昨年(2013 年 1 月)、本欄のエッセイで、歴史家・入江昭氏や曾野綾子氏の著作に「その点私は実に恵まれていた」 「…私の幸運である」「…ことも幸いであった」「私が一番恵まれていたのは…」 「私は友達運が本当によかった」など、自分の来し方を振り返り、幸運を数える姿勢が共通して見られることを述べた。
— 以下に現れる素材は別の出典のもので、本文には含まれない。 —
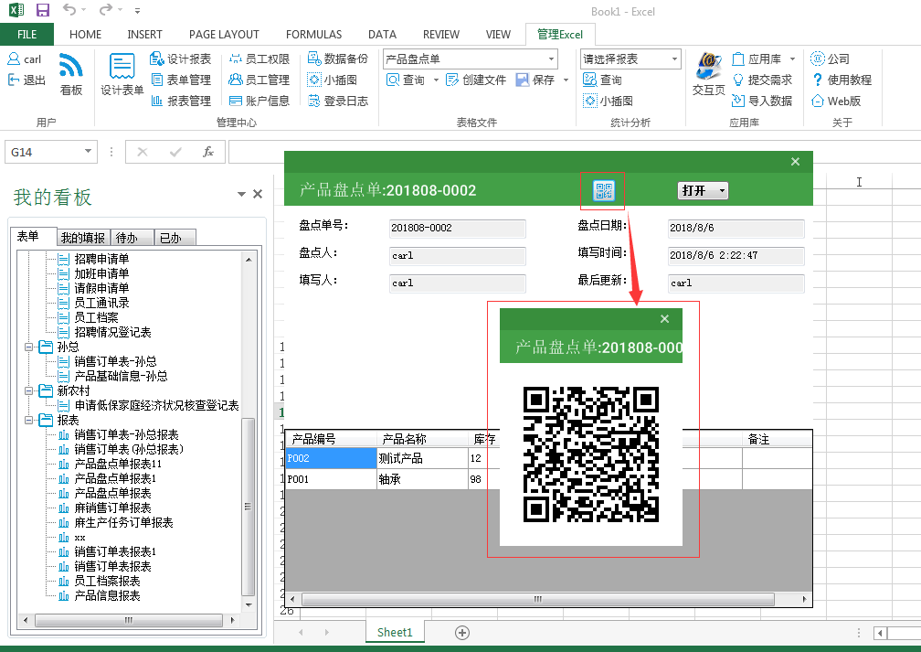Open the 打开 dropdown button
Viewport: 921px width, 652px height.
[x=703, y=190]
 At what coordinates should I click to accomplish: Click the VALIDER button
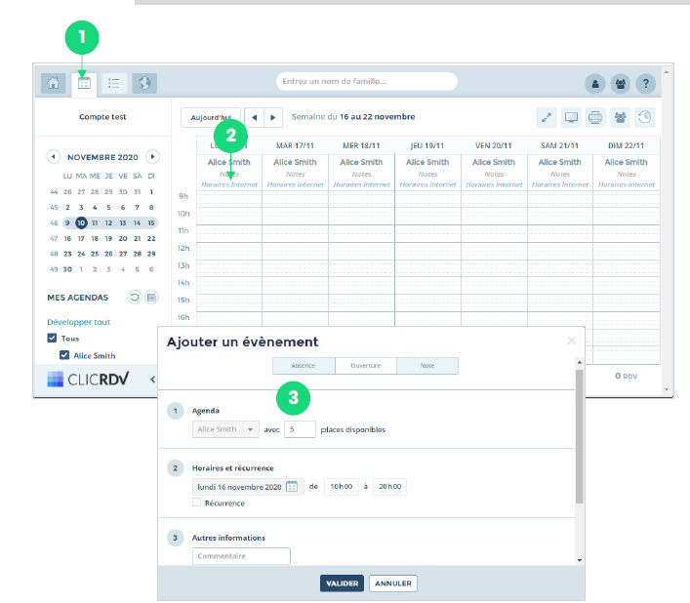(x=342, y=583)
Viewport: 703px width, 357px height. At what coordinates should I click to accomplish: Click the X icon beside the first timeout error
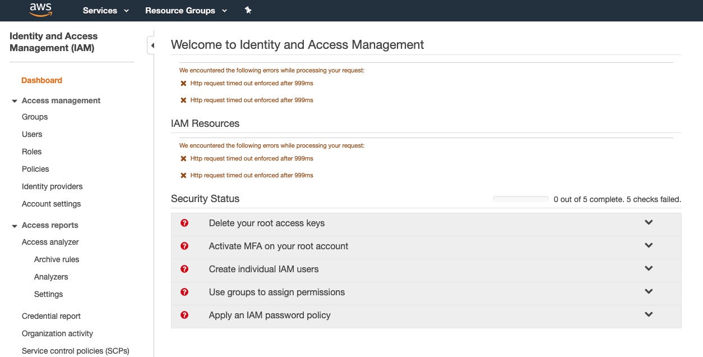point(183,83)
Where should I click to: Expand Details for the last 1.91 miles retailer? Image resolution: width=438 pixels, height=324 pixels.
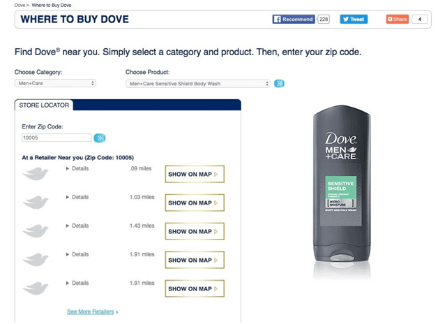[x=77, y=283]
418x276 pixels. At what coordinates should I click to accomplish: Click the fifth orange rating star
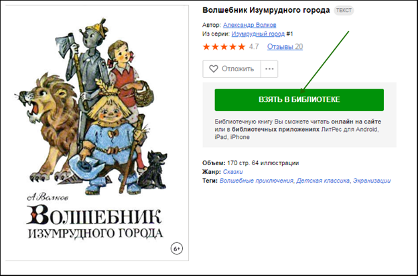click(x=242, y=47)
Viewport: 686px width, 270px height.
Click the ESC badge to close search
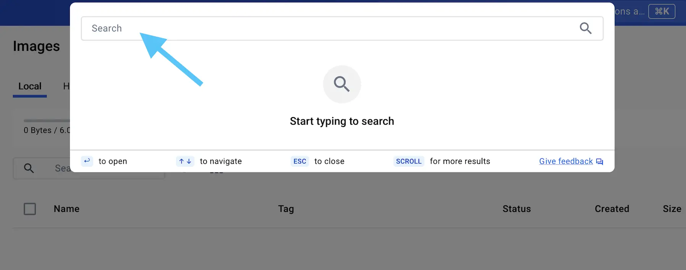[299, 161]
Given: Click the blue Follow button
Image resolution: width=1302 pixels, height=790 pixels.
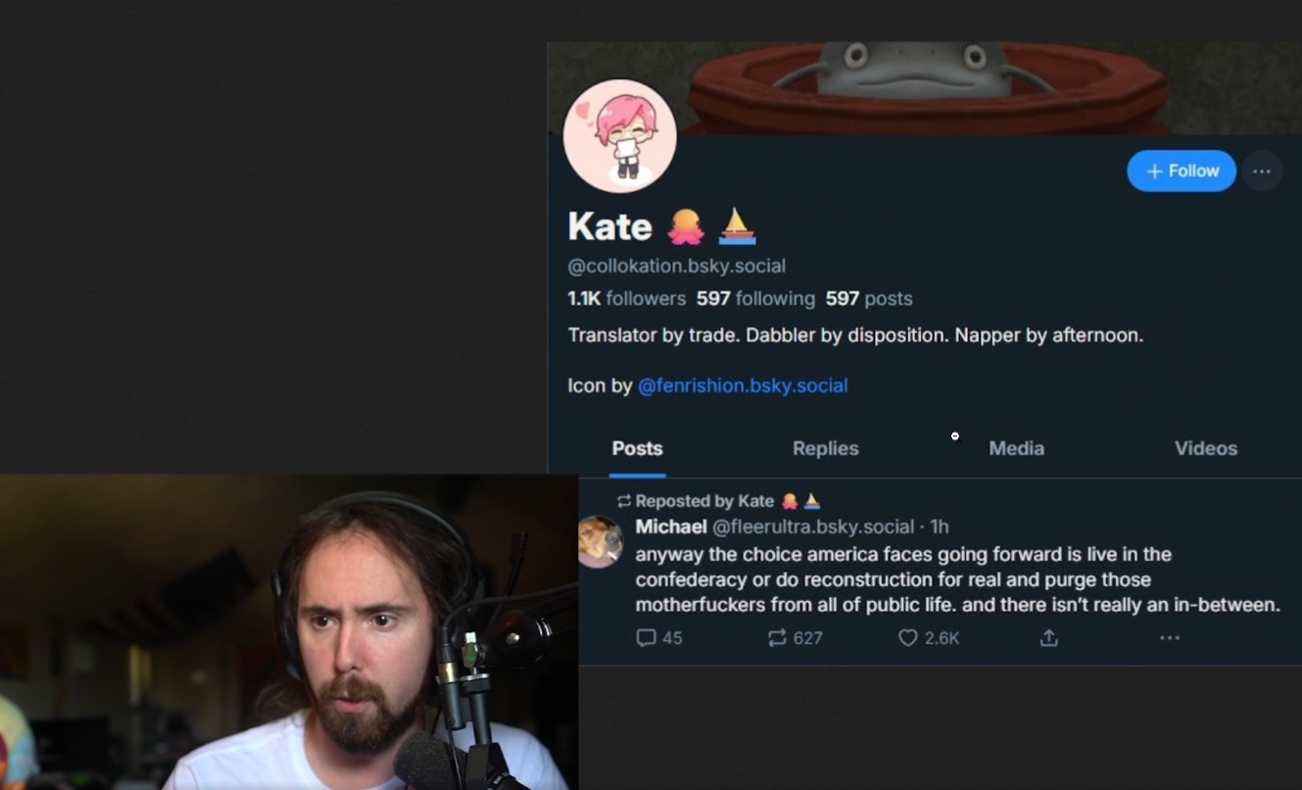Looking at the screenshot, I should pyautogui.click(x=1181, y=171).
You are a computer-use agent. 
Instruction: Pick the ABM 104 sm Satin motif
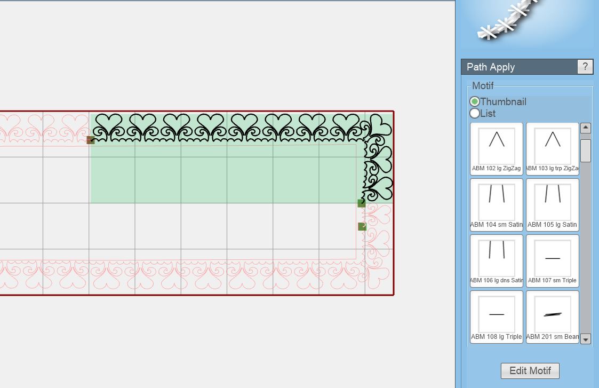click(x=497, y=204)
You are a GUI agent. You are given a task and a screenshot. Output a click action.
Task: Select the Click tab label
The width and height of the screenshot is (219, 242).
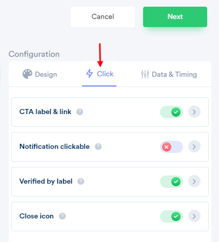tap(105, 74)
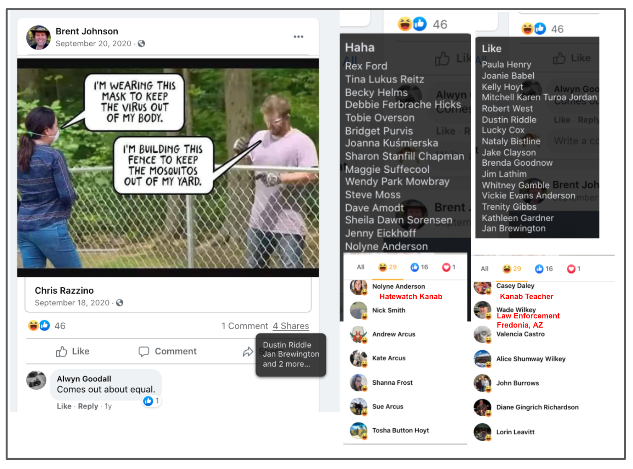Screen dimensions: 633x469
Task: Open Chris Razzino's original shared post
Action: click(x=64, y=291)
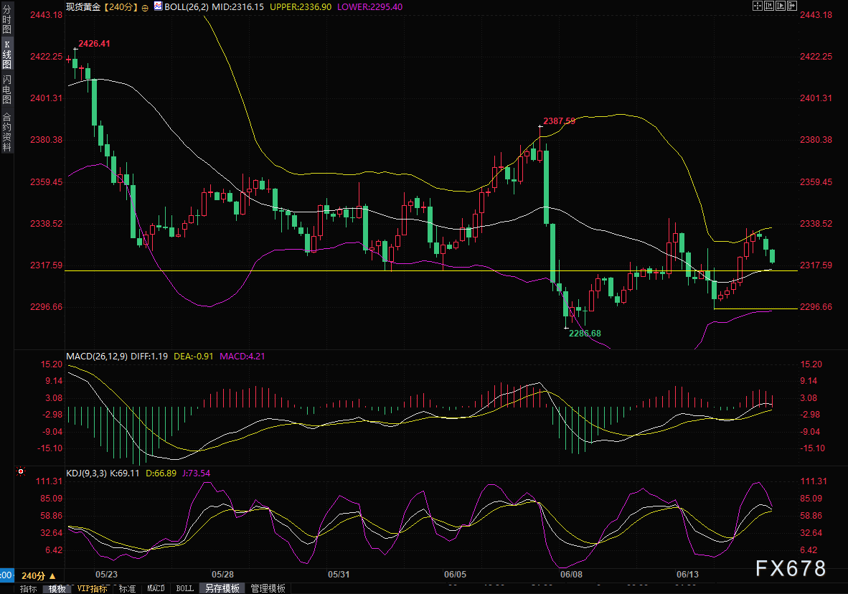The width and height of the screenshot is (848, 594).
Task: Open 合约资料 in the left sidebar
Action: tap(6, 131)
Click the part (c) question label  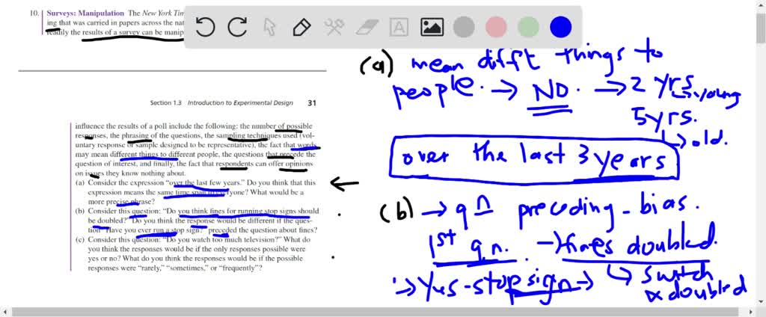[x=79, y=240]
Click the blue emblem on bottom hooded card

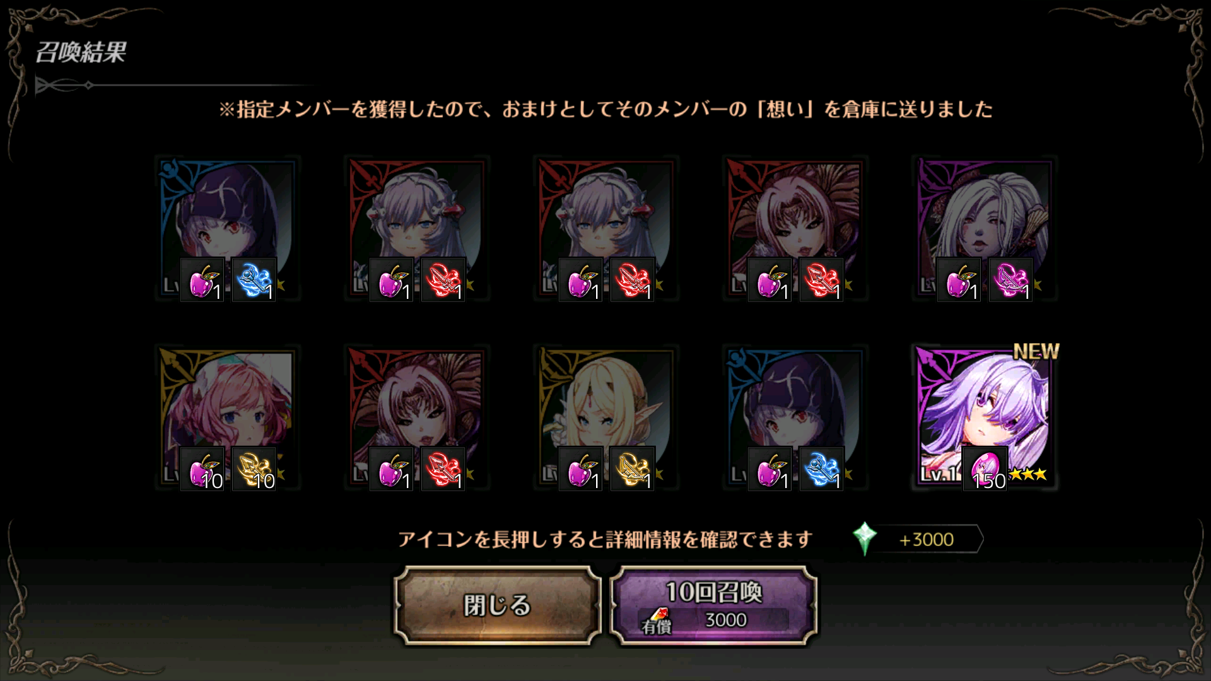[x=822, y=469]
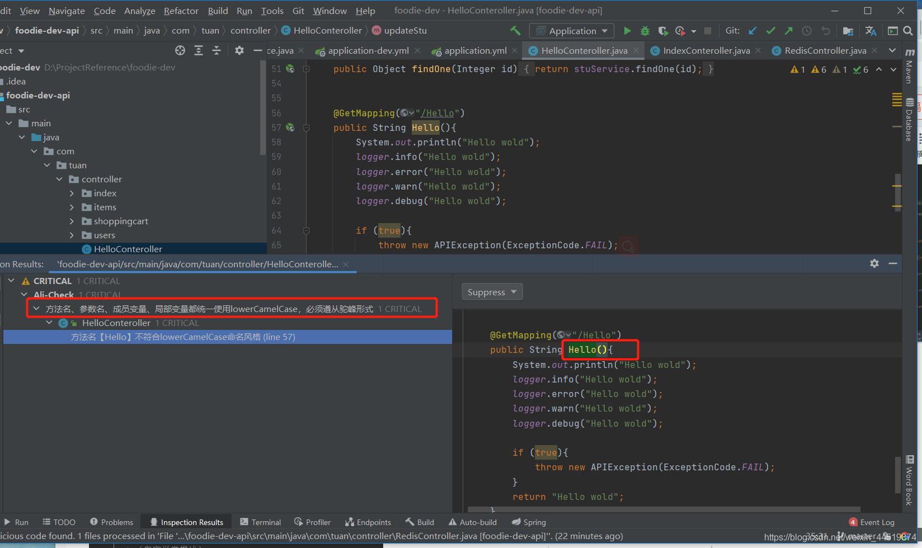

ジャーナリスト松山幸雄氏の『国際派一代』にも、これと軌を一にする記述が多く見られる。 「名伯楽に出会えた、というのは、運以外の何ものでもない」「たいへんラッキーでしたね」という具合だ。 そして松山氏は、日本人がいかに幸運かについても、国家の統合の問題がないこと、敗戦の副産物として、戦わすして自由を獲得し、それを高いレベルで享受していること、経済大国なのに軍事大国の道を選んでいないこと、 平等と安全がかなり浸透していること、など広い視野から論じている(『国際対話の時代』)。 前にも紹介したが、J.C.コリンズが「窓と鏡」の比喩で、「成功を収めたときは窓の外を見て、成功をもたらした要因を見つけ出す (具体的は人物や出来事が見つからない場合には、幸運をもちだす)。結果が悪かったときは鏡を見て、 自分に責任があると考える(運が悪かったからだとは考えない)」と指摘している(『ビジョナリーカンパニー②飛躍の法則』)。
「…私の幸運である」という記述には、これからも注目して行きたい。